Broker
- An Apache Kafka Cluster is composed of multiple Brokers (servers)
- A Broker receives and sends data
- Each broker is identified with Its ID (integer)
- Each broker contains certain Topic Partitions
- After connecting to any Broker (called a bootstrap Broker), you will be connected to the entire Cluster
- A good starting point is 3 Brokers, but big clusters can be 100+
- Brokers enable Horizontal Scaling
- Broker Discovery is accomplished by calling a Bootstrap Server

References
Flashcards
A Broker:: Receives and sends data
A Broker is identified with:: It's ID (integer)
A Broker contains:: certain Topic Partitions
What Brokers are bootstrap brokers?:: All of them
A Bootstrap broker is responsible for:: connecting a consumer or producer to the rest of the Cluster
A good starting point for Broker count is:: 3
Brokers enable Horizontal Scaling
Bootstrap servers enable:: Broker Discovery
You have a Kafka cluster and all the topics have a replication factor of 3. One intern at your company stopped a broker, and accidentally deleted all the data of that broker on the disk.

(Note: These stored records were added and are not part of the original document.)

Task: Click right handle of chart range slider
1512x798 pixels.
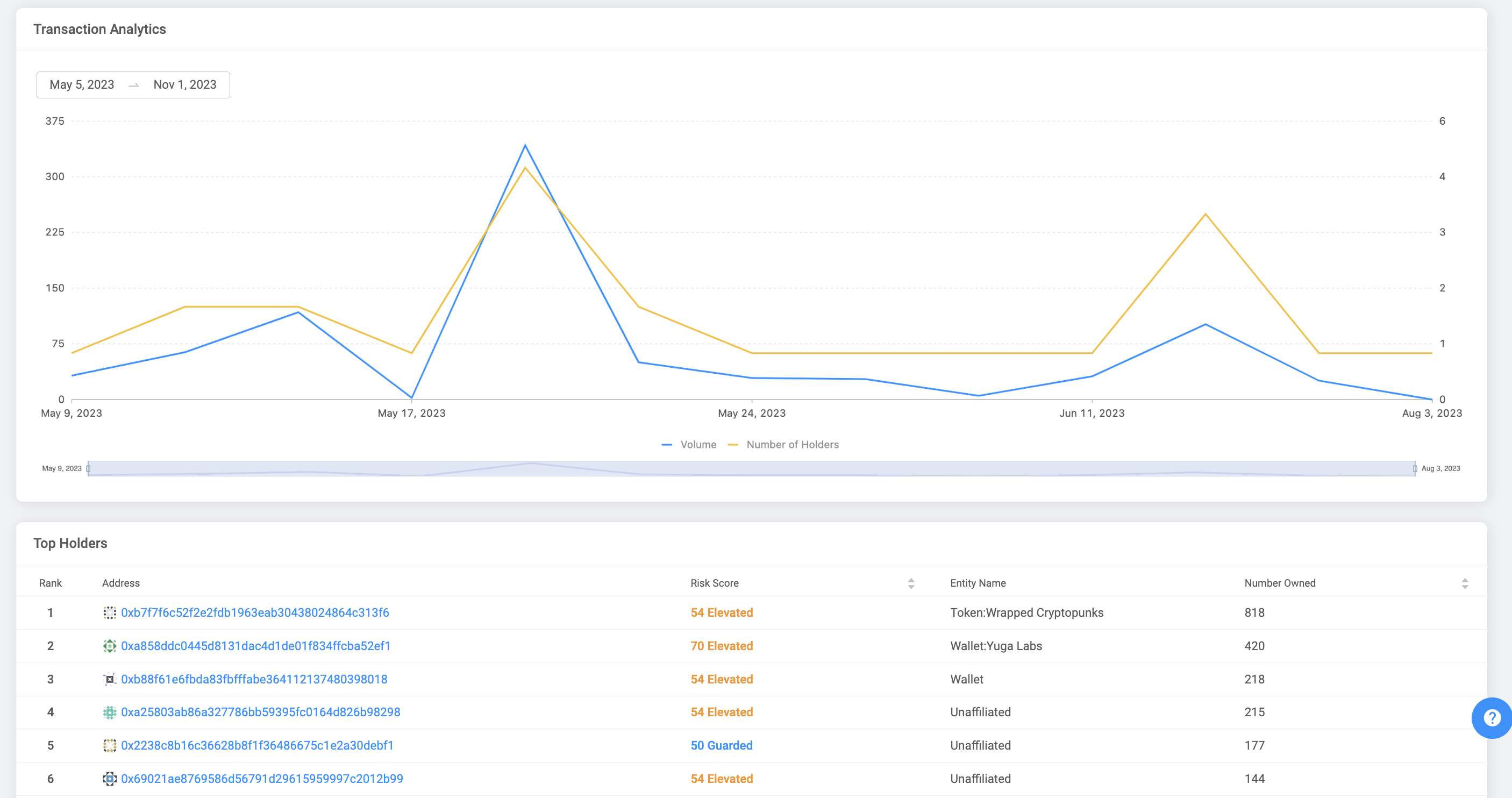Action: [x=1415, y=468]
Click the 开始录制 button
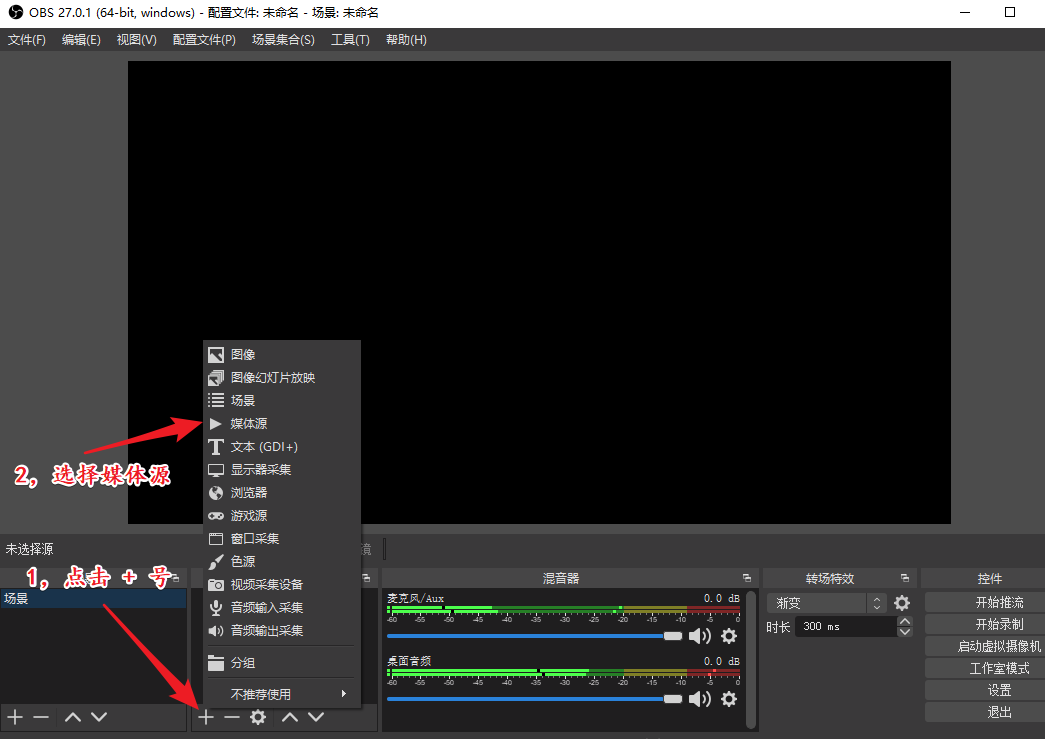The width and height of the screenshot is (1045, 739). tap(985, 624)
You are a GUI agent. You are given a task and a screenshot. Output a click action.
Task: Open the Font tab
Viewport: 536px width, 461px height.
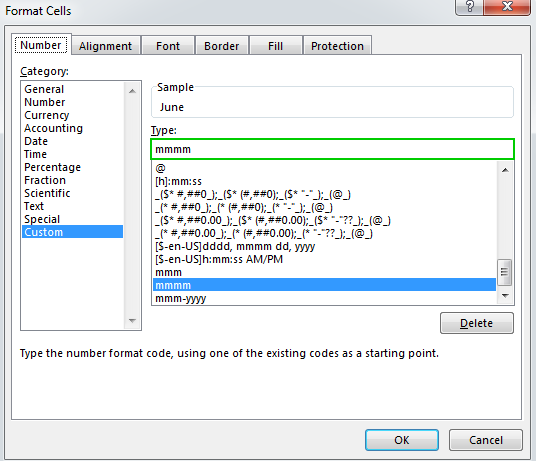[168, 46]
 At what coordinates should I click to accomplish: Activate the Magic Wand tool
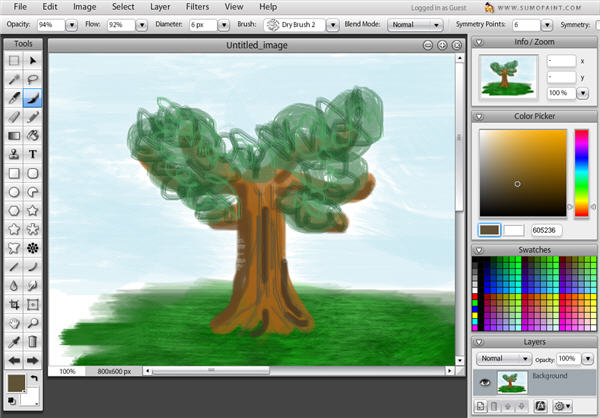tap(14, 79)
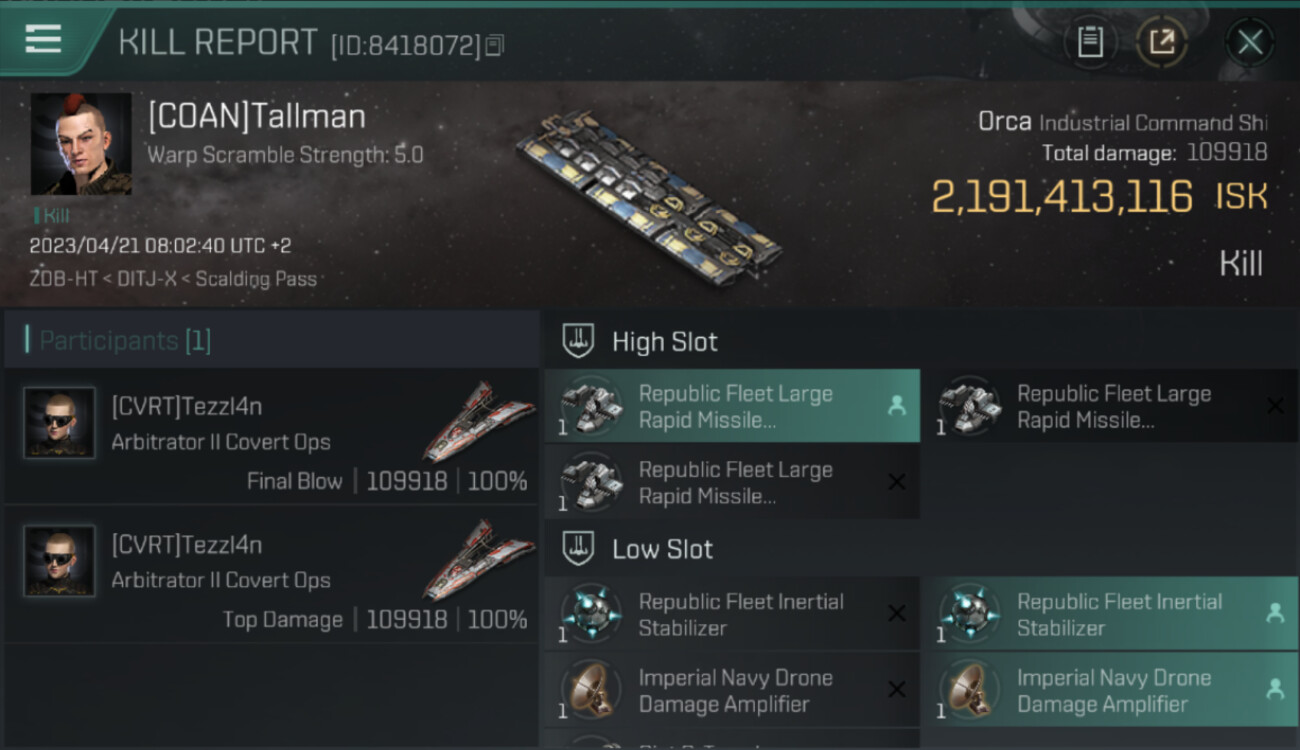Click the dropped Drone Damage Amplifier dish icon
This screenshot has height=750, width=1300.
pyautogui.click(x=970, y=689)
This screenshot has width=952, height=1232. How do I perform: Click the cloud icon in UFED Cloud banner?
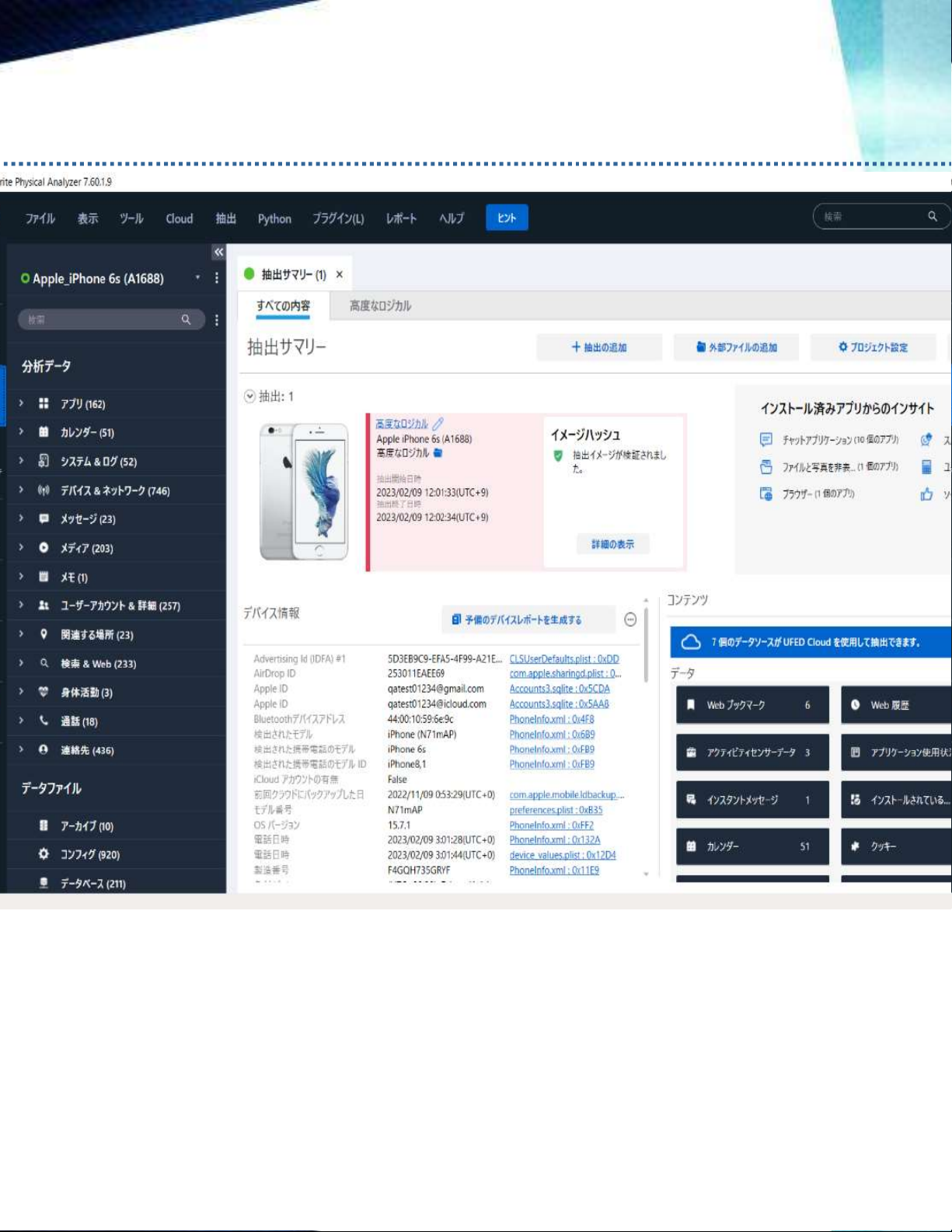[691, 642]
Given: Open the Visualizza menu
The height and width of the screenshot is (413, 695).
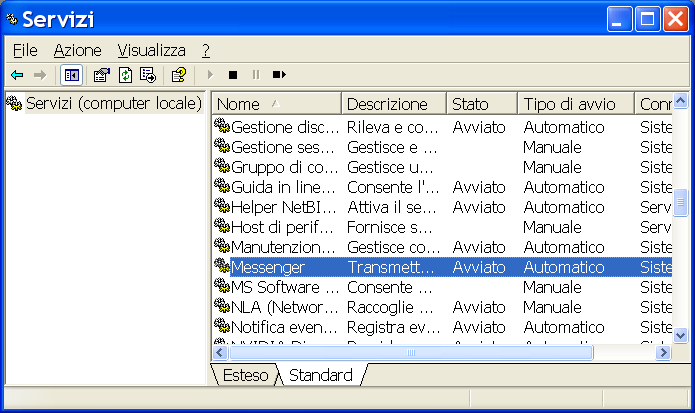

What will happen if the broker is restarted?:: The broker will start, and won't be online until all the data it needs to have is replicated from other leaders
If I produce to a topic that does not exist, and the broker setting auto.create.topic.enable=true, what will happen?:: Kafka will automatically create the topic with the broker settings num.partitions and default.replication.factor
How do Kafka brokers ensure great performance between the producers and consumers? (select two)
- It leverages zero-copy optimisations to send data straight from the page-cache
- It compresses the messages as it writes to the disk
- It transforms the messages into a binary format
- It buffers the messages on disk, and sends messages from the disk reads
- It does not transform the messages
? - It leverages zero-copy optimisations to send data straight from the page-cache
- It does not transform the messages
A bank uses a Kafka cluster for credit card payments. What should be the value of the property unclean.leader.election.enable?:: FALSE, Setting unclean.leader.election.enable to true means we allow out-of-sync replicas to become leaders, we will lose messages when this occurs, effectively losing credit card payments and making our customers very angry.
There are 3 producers writing to a topic with 5 partitions. There are 5 consumers consuming from the topic. How many Controllers will be present in the cluster?:: There is only one controller in a cluster at all times.
Which actions are undertaken by the controller in case it detects the failure of a broker (which was leader for some partitions)? (Pick three)
- Controller waits for a new leader to be nominated by ZooKeeper
- Controller selects a new leader and updates the ISR list
- Controller persists the new leader and ISR list to ZooKeeper
- Controller sends the new leader and ISR list changes to all brokers
? - Controller selects a new leader and updates the ISR list
- Controller persists the new leader and ISR list to ZooKeeper
- Controller sends the new leader and ISR list changes to all brokers
T/F Once sent to a topic, a message can be modified:: false, Kafka logs are append-only and the data is immutable
Kafka is configured with following parameters - log.retention.hours = 168 log.retention.minutes = 168 log.retention.ms = 168 How long will the messages be retained for?:: 168 ms If more than one similar config is specified, the smaller unit size will take precedence.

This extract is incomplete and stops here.